Para mujeres
Sikkim Lancôme
Acordes principales
Descripción
Sikkim de Lancôme, una fragancia que captura la esencia de la aventura y el misterio, es un elixir embriagador para aquellos que se atreven a expresar su autenticidad. Este perfume, lanzado al mercado, incorpora una paleta olfativa tan diversa como intrigante, comenzando con notas de salida vibrantes de gálbano, aldehídos, alcaravea, gardenia y bergamota, que se entrelazan con un corazón floral de clavel, rosa, narciso, iris y jazmín. La atomización revela la riqueza de sus notas, desarrollando una experiencia olfativa que evoluciona con el paso del tiempo.

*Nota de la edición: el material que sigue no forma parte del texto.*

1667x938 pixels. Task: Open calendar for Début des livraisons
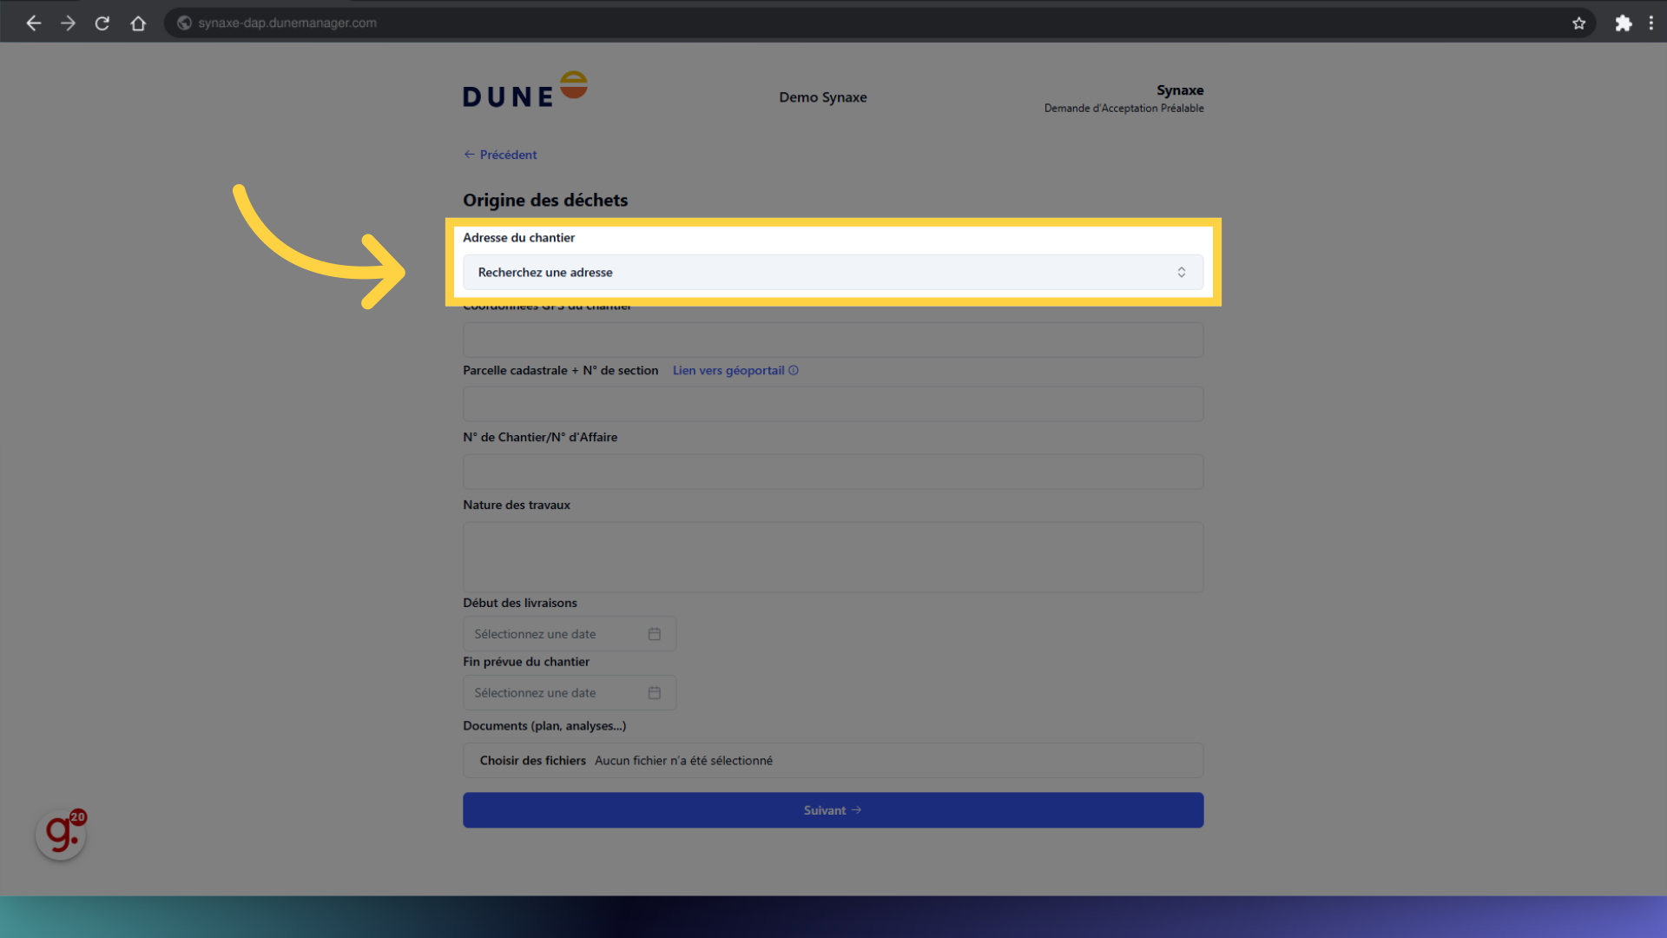tap(654, 634)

A medida que Sikkim se asienta sobre la piel, descubre su base profunda y terrenal, donde el musgo de roble, cuero, vetiver, pachulí, ámbar y un toque sorprendente de coco, se funden para crear un aroma persistente y evocador. Este contraste entre lo terrenal y lo exótico hace de Sikkim un perfume excepcionalmente versátil, ideal tanto para el día como para la noche.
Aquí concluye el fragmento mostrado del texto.